The objective of this study was to characterize frailty and resilience phenotypes in people with previous severe COVID, evaluated for PACS, which may differently impact health-related quality of life (HRQoL) and intrinsic capacity (IC).

Methods

Study design

This was a cross-sectional, observational study that included consecutive patients attending Modena PACS Clinic (MPC) from 15 July 2020 to 30 April 2021. MPC is a multidisciplinary referral center established after the first wave of COVID-19 pandemic in Italy in which patients are screened for signs and symptoms of PACS. Data were obtained from electronic health records and complied fully with Italian law on personal data protection and the ethics committee of the Area Vasta Nord Emilia Romagna who approved the study (396/2020/OSS/AOUMO-Cov-2 MO-Study).

Inclusion criteria for the present study were age ≥ 18 years, previous hospitalization for severe COVID-19 pneumonia, willingness and capacity to complete electronic questionnaires via web or with i-pad. All questionnaires were validated and administered in Italian. Patients were evaluated at least three months after hospital discharge.

Demographic, anthropometric, hospitalization and PACS signs and symptoms were collected at the same day of the visit at MPC.

PACS diagnosis was considered after a minimum of 12 weeks after the onset of SARS-CoV-2 infection21 when, at least one of the following cluster symptoms were present: neurocognitive (brain fog, dizziness, loss of attention, confusion), autonomic (chest pain, tachycardia, palpitations), gastrointestinal (diarrhea, abdominal pain, vomiting), respiratory (general fatigue, dyspnea, cough, throat pain), musculoskeletal (myalgias, arthralgias), psychological (post- traumatic stress disorder, anxiety, depression, insomnia), metabolic (Non-alcoholic fatty liver disease-NAFLD assessed with transient elastography using a CAP cutoff > 248 dB/m), sensory (ageusia, anosmia, hearing loss) and dermatological (hair loss, skin rashes).

Covariates

Resilience was assessed using the Connor Davidson resilience scale (CD RISC-25). The questionnaire covers the following issues: personal competence, standards and tenacity, trust in its instincts, tolerance of negative effect, acceptance of change, feeling of control and spiritual influences. The responses were evaluated on a five-point Likert scale ranging from 0 to 4: not true at all (0), rarely true (1), sometimes true (2), often true (3), and true nearly all of the time (4).

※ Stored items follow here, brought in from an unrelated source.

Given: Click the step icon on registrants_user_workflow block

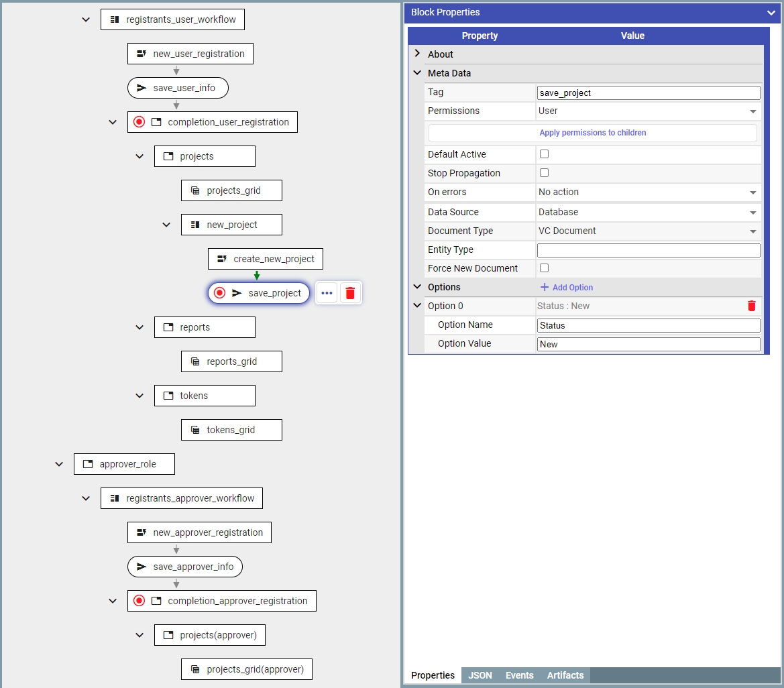Looking at the screenshot, I should click(115, 19).

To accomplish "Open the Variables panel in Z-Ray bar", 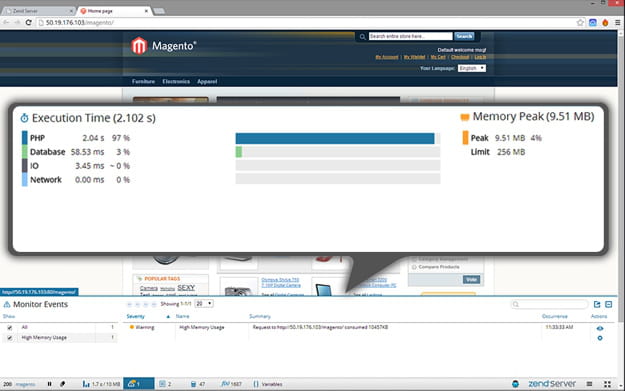I will click(268, 384).
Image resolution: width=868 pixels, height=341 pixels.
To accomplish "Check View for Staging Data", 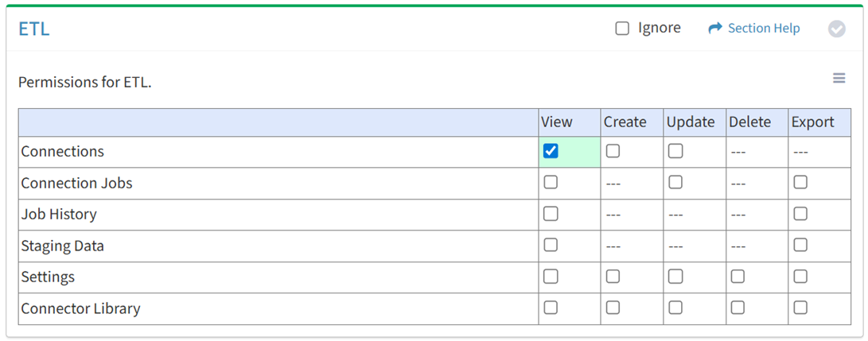I will pyautogui.click(x=551, y=245).
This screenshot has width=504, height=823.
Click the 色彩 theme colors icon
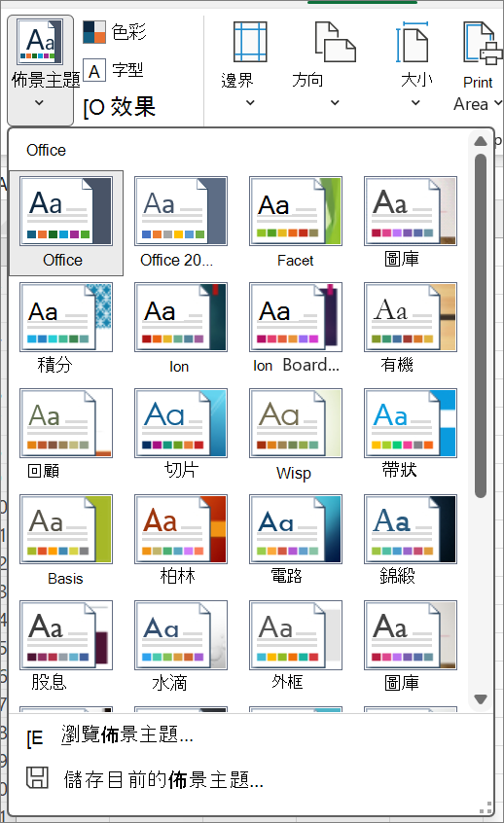pyautogui.click(x=94, y=32)
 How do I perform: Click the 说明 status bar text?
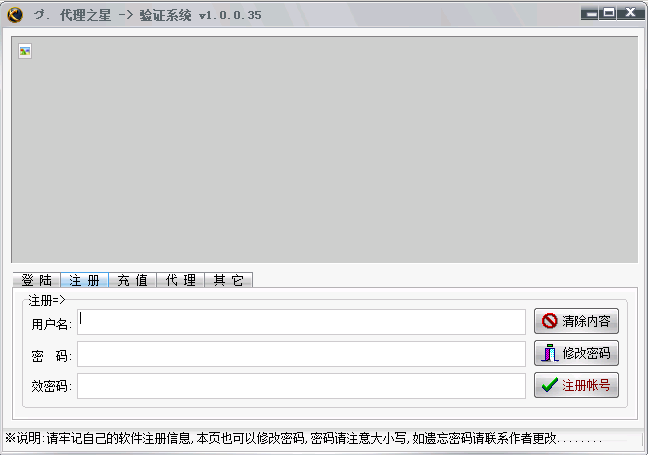click(x=303, y=438)
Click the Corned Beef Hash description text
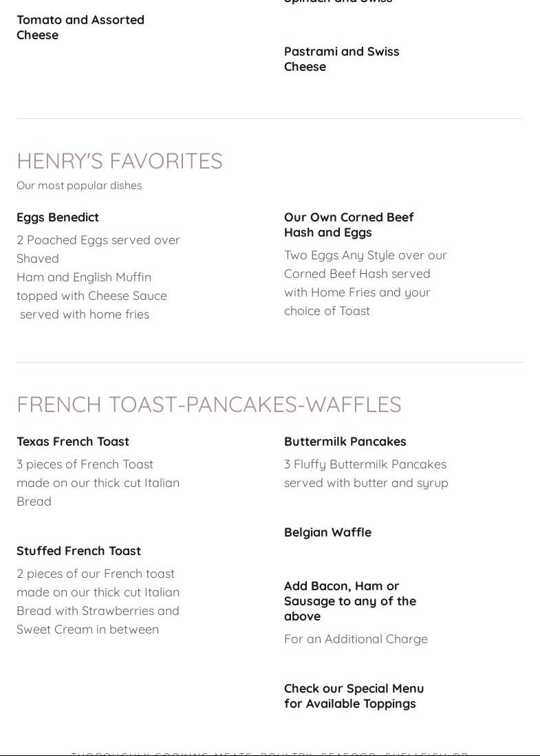This screenshot has width=540, height=756. [365, 283]
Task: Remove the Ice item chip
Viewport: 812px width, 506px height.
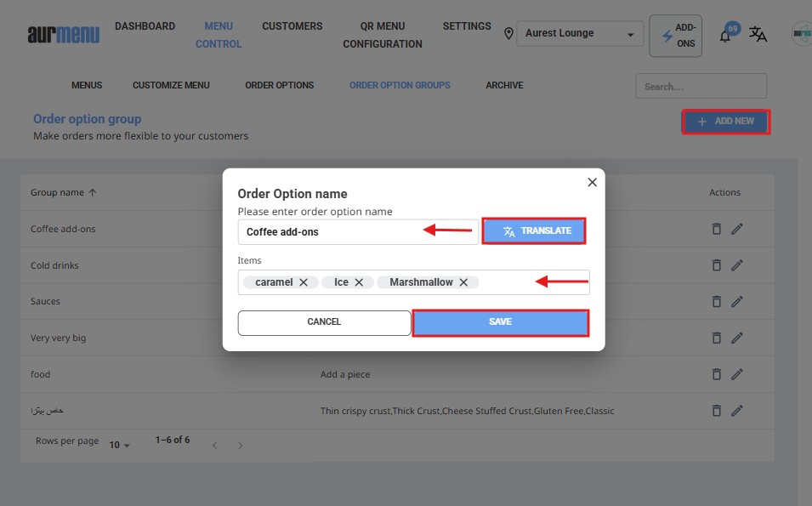Action: (x=359, y=282)
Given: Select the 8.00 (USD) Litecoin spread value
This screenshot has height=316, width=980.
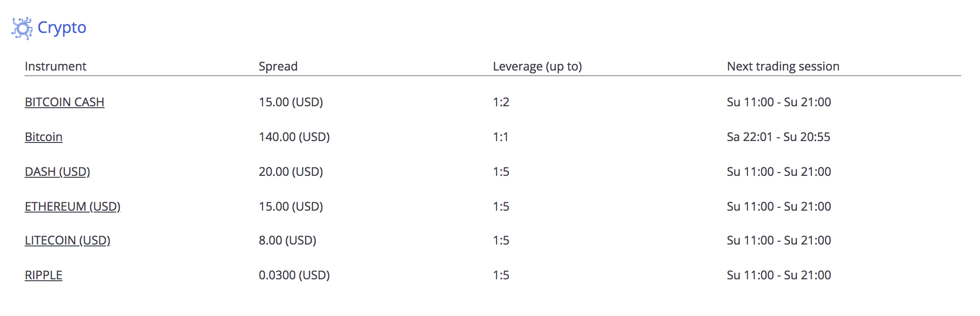Looking at the screenshot, I should click(288, 240).
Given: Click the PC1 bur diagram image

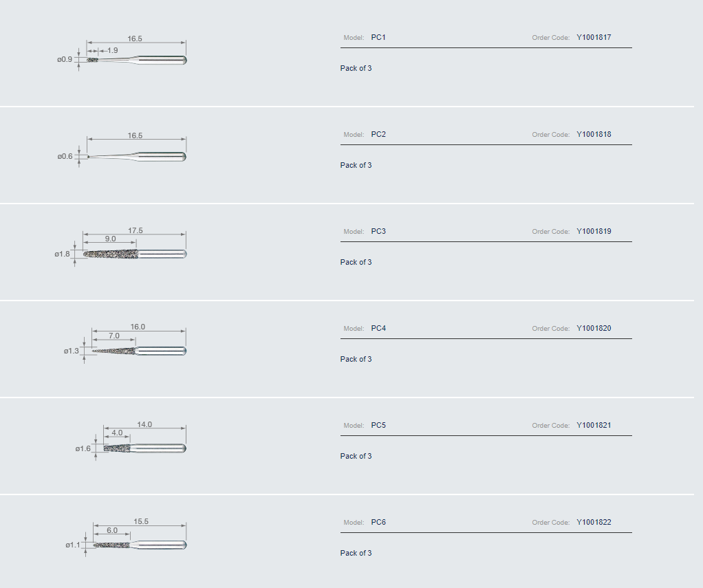Looking at the screenshot, I should (122, 53).
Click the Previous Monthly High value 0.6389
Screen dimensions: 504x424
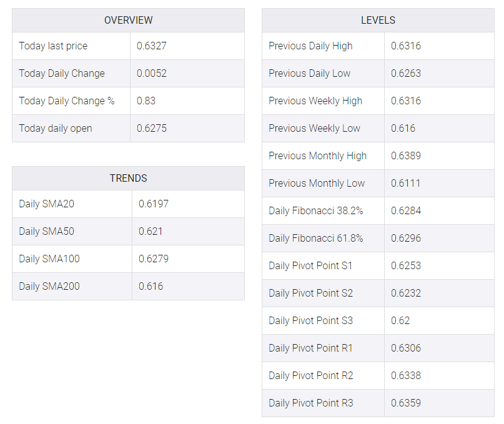coord(406,155)
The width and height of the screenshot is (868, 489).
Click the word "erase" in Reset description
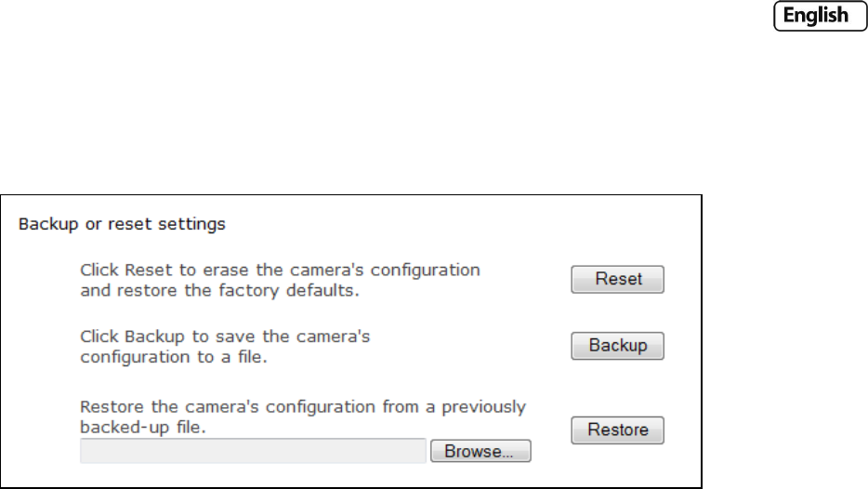(223, 271)
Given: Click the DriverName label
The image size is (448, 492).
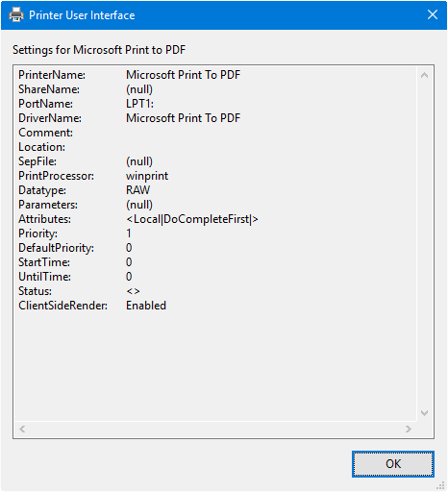Looking at the screenshot, I should coord(50,118).
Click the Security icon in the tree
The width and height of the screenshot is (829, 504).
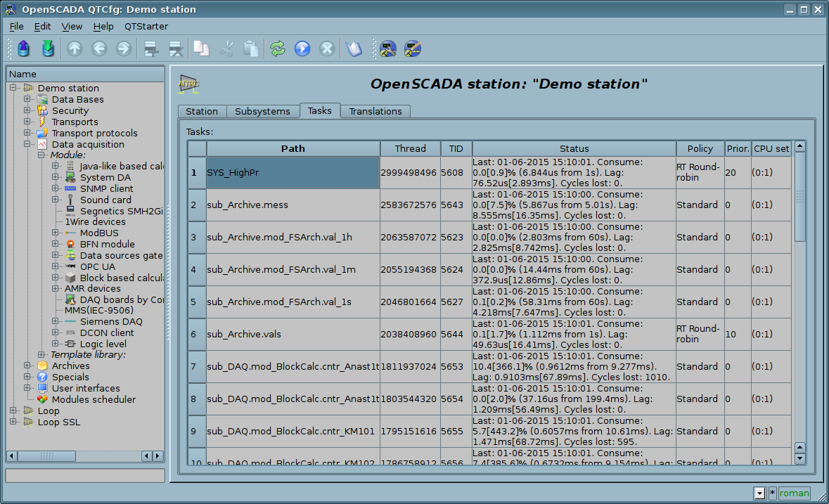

These ratings result in a number between 0 and 100. For the purpose of our study, resilience was defined as CD-RISC-25 score > 60, above the median of the study population22.

Frailty Phenotype (FP) was assessed using Fried frailty criteria. The tool leads to frailty diagnosis when at least 3 of the 5 items are present, including unintentional weight loss (self-reported), exhaustion (self-reported), low energy expenditure, walking speed, weak grip strength. In this study, people with FP scores 0, 1 and 2 were considered fit, while those with FP > 2 frail.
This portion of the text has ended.